The system definitely didn't roll all stops, probably because something leading up to the non-rolled stops reduced the certainty of the criteria Tesla had been using to initiate a roll. But I think it would have been there as a way of improving the experience by integrating stops where it could avoid the excessive hesitation by rolling where possible, and that could be perceived by users as better than hesitating at every single stop.
I believe lack of motion on either end can be a problem because of the way the system/algorithms use images to gauge position and motion, speed, direction, etc. The car needs to determine if any nearby objects are headed towards it and whether it's safe to proceed, and the car's own motion can be correlated with the visual data to more quickly determine motion of everything around it. If the car is sitting still, it wouldn't have that reference point and can only process more visual data before it'll be confident enough to hit the accelerator.

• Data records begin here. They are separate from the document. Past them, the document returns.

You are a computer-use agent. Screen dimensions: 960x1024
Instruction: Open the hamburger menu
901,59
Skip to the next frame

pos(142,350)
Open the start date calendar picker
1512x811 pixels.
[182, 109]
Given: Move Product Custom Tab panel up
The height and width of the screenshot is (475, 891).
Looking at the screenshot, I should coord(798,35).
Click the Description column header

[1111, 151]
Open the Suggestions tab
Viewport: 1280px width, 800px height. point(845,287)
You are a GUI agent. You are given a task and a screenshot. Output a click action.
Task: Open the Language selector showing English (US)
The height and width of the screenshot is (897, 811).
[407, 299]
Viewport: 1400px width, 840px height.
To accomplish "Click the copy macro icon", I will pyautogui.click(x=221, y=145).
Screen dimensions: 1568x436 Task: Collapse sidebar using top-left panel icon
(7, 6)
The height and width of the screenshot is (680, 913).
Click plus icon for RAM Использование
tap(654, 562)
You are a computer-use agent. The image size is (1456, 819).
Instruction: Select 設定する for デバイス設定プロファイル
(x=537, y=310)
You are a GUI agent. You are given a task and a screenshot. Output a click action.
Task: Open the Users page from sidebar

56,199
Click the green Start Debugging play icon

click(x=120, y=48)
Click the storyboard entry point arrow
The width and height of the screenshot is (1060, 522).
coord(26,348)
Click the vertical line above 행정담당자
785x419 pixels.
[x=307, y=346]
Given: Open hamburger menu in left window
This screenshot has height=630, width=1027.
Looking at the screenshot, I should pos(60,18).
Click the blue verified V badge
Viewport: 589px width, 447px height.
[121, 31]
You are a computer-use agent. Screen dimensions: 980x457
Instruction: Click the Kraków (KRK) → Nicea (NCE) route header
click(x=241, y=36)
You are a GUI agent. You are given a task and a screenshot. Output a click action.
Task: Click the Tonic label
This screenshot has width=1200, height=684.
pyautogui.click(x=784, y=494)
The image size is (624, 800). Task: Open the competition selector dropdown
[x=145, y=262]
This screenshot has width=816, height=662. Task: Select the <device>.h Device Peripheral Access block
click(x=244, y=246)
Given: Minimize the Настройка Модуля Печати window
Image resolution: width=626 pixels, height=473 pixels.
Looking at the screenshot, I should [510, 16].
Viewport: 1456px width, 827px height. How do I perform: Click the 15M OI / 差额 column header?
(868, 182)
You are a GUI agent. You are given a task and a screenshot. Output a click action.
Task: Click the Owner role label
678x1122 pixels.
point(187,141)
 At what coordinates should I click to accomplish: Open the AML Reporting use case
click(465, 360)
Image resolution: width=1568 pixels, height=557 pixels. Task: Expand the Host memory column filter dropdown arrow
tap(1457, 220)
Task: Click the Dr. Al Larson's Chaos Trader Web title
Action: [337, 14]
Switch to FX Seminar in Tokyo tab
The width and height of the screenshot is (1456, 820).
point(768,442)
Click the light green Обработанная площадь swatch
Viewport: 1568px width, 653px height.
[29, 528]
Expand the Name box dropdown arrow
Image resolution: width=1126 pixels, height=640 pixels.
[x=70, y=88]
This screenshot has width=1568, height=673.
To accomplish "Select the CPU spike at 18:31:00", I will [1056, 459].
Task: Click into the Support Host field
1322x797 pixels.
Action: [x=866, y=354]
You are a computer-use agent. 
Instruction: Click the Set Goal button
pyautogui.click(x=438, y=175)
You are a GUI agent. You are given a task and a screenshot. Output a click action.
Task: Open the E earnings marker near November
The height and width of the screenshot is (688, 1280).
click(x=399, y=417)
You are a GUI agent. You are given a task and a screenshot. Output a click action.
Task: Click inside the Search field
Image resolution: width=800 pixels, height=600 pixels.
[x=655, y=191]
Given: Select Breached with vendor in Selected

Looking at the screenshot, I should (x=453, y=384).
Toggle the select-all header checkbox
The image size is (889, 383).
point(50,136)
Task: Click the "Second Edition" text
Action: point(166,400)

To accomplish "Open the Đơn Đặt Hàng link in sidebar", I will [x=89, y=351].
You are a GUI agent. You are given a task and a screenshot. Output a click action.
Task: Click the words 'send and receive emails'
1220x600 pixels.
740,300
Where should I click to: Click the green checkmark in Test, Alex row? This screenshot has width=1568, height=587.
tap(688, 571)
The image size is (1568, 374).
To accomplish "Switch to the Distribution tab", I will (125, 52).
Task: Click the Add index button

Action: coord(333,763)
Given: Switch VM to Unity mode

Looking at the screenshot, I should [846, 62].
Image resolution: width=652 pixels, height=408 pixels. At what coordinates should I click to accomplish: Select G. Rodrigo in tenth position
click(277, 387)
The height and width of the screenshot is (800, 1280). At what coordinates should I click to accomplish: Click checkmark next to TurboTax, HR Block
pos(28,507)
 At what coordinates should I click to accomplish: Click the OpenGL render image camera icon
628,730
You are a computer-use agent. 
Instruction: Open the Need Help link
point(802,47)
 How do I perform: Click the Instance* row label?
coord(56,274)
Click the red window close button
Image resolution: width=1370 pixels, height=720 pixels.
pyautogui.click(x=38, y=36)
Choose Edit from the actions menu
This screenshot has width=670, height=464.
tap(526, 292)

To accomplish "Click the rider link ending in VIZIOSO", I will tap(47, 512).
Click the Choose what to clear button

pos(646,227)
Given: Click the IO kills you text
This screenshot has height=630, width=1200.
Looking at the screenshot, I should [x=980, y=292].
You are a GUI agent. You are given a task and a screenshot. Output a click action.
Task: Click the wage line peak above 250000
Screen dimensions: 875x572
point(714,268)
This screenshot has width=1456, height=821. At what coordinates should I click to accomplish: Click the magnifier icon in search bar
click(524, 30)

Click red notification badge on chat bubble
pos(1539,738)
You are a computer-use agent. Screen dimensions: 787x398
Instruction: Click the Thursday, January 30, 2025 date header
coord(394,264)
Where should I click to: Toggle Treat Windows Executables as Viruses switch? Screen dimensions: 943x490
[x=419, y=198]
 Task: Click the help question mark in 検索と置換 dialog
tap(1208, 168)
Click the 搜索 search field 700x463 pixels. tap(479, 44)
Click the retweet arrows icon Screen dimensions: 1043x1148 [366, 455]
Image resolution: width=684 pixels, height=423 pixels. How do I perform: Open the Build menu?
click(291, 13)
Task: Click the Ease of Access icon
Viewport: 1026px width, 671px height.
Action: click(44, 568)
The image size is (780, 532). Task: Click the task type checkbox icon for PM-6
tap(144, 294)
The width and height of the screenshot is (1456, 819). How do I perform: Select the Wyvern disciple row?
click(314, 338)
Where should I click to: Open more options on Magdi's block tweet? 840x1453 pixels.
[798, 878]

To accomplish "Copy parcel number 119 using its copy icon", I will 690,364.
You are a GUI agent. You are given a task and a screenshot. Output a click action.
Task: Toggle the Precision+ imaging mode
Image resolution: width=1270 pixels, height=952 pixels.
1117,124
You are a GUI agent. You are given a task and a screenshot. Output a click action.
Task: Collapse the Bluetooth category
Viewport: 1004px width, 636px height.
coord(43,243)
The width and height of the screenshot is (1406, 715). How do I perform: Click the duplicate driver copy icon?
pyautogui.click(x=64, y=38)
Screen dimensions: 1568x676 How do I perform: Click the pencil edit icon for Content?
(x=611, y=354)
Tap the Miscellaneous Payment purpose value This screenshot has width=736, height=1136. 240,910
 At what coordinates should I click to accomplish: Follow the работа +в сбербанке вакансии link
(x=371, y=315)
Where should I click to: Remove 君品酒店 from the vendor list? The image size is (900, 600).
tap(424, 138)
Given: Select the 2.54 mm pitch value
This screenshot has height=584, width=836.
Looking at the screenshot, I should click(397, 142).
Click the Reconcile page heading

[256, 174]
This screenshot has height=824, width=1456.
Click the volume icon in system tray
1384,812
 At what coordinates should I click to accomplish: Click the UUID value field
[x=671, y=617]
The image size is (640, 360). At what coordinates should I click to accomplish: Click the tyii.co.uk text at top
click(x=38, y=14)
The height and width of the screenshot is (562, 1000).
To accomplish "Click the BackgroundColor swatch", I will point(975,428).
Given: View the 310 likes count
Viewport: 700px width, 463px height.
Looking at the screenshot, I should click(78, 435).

This paper describes something that sounds a lot like what Tesla would be using. On Page 2 where it talks about the KITTI MOD Dataset that uses trained networks and labelling for object detection, I think it's also talking about using odometer and GPS/IMU (inertial) data as part of this inexpensive way of calculating motion etc by considering motion of the camera itself.
And this isn't saying that autonomous systems can't detect moving objects when their own vehicle is at a standstill, but having another reference point could accelerate the pace of decision-making.
This is all just speculation though, I'm not an expert in this tech and there are currently very few people in the world who are.
It could even be that volume of training data in an area is what contributed to whether or not a stop would be rolled, which kinda puts a new spin on the "California roll"